### Given passage ###

Transgenic overexpression of R120G in the mouse heart portrays pathology similar to patients, showing dense desmin and αB-crystallin positive aggregates, and disruption of the cytoskeletal structure and mitochondrial architecture, resulting in cardiomyopathy and death in early adulthood (Wang et al. 2001). Overexpression of wildtype CRYAB, on the other hand, was relatively unremarkable (Wang et al. 2001). A knockin mouse model of R120G exhibits early onset cataracts and skeletal myopathy, with increased severity depending on dose (heterozygous versus homozygous knockin), though mortality was not increased (Andley et al. 2011), as is the case in the cardiac-specific overexpression of R120G (Wang et al. 2001). Cardiac function was not reported on in the publication of the R120G knockin animals (Andley et al. 2011).

### Data for analysis ###

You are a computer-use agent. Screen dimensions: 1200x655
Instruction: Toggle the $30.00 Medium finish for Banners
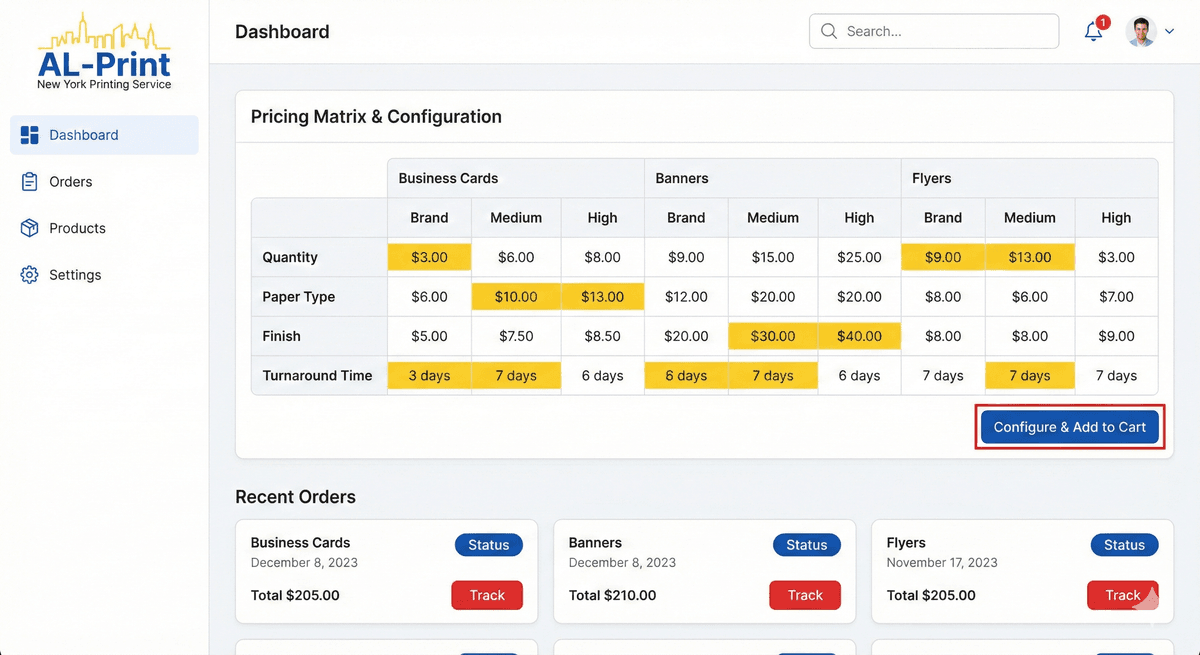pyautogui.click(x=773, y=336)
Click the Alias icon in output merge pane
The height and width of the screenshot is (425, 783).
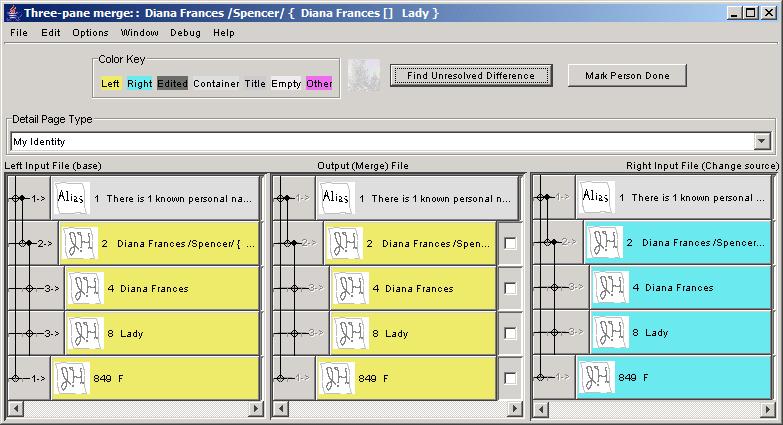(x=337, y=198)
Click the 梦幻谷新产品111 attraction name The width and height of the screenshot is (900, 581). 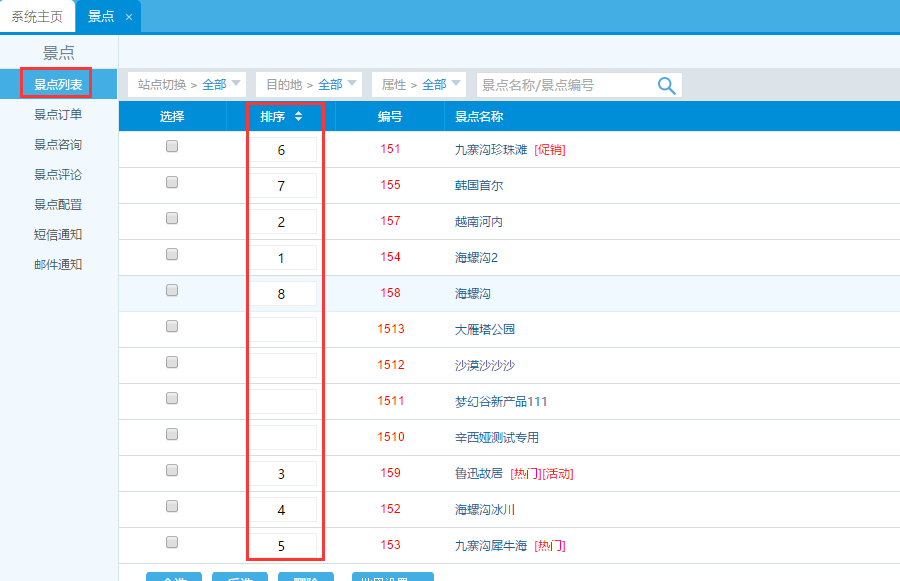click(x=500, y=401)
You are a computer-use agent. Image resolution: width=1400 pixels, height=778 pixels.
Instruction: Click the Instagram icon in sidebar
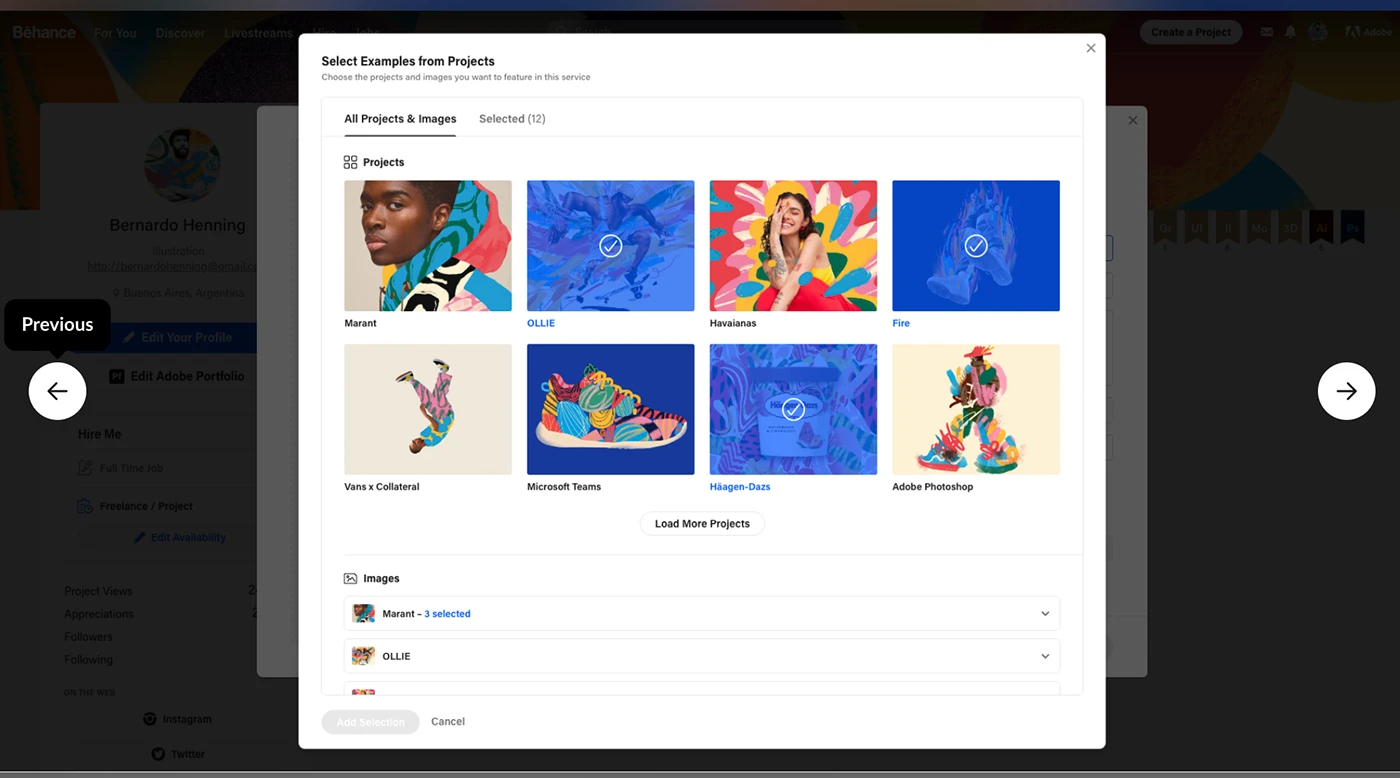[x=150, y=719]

###

Task set:
A: Answer these questions from the passage on R120G mouse models, one line each:
(i) How did the mice that overexpressed wildtype CRYAB fare?
(ii) In the R120G knockin mouse, what did the severity of cataracts and skeletal myopathy depend on?
(iii) What went unreported in the publication on the R120G knockin animals?
B: Turn the paragraph of the passage on R120G mouse models that opens "Transgenic overexpression of R120G in the mouse heart" into a short bulleted list that keeps its main facts.
C: Write the next few sentences of the passage on R120G mouse models, picking up after its final sentence.

Answers to this exercise:
A:
(i) Overexpression of wildtype CRYAB was relatively unremarkable.
(ii) It depended on dose: heterozygous versus homozygous knockin.
(iii) Cardiac function was not reported.

B:
- Transgenic overexpression of R120G in the mouse heart resembles the pathology seen in patients. It causes dense desmin- and αB-crystallin-positive aggregates and disrupts the cytoskeleton and mitochondrial architecture. This leads to cardiomyopathy and death in early adulthood (Wang et al. 2001).
- Overexpression of wildtype CRYAB was relatively unremarkable (Wang et al. 2001).
- An R120G knockin mouse shows early-onset cataracts and skeletal myopathy. Severity depends on dose (heterozygous versus homozygous), and mortality was not increased (Andley et al. 2011).
- Cardiac function was not reported for the knockin animals (Andley et al. 2011).

C:
Aggregates formed as a result of the R120G mutation contain amyloid oligomers and are classified as aggresomes (Sanbe et al. 2004), characteristic of neurodegenerative diseases, which result from transport of the aggregates along microtubules to the perinuclear region (Garcia-Mata et al. 2002). The dysfunction of mitochondria is one of the first defects observed in R120G overexpressing mouse hearts (Maloyan et al. 2005). Cardiomyocytes exhibit reduced mitochondrial oxygen consumption, changes in the permeability transition pore, and poor inner membrane potential, thereby activating apoptotic pathways and adversely affecting the hearts of transgenic animals. Transgenic overexpression of R120G in the heart also yields reductive stress, due to altered activity of enzymes that generate redox intermediates, including glucose-6-phosphate dehydrogenase, glutathione reductase, and glutathione peroxidase (Rajasekaran et al. 2007). These animals have elevated levels of autophagic activity by the age of 2 months, and this response is thought to be cytoprotective, possibly minimizing aggregate presence (Tannous et al. 2008). A study involving treatment of R120G transgenic mouse hearts with oxypurinol to rescue mitochondrial defects, determined that contractility was not rescued indicating further mechanical defects due to disarray of sarcomeres and accumulation of aggregates (Maloyan et al. 2009). Additionally, it has been suggested that aggregate formation and disease onset may be repressed at a young age due to competition with wildtype αB-crystallin (Andley et al. 2011; Vicart et al. 1998; Perng et al. 2004), which may also be the case for other dominant mutations described below.
The less studied ability of αB-crystallin to localize to nuclear speckles is eliminated by the R120G mutation, indicating a possible impact of the mutation on transcript processing (Vandenijssel et al. 2003). Overexpression of certain interacting partners has been found to attenuate the detrimental effects of R120G.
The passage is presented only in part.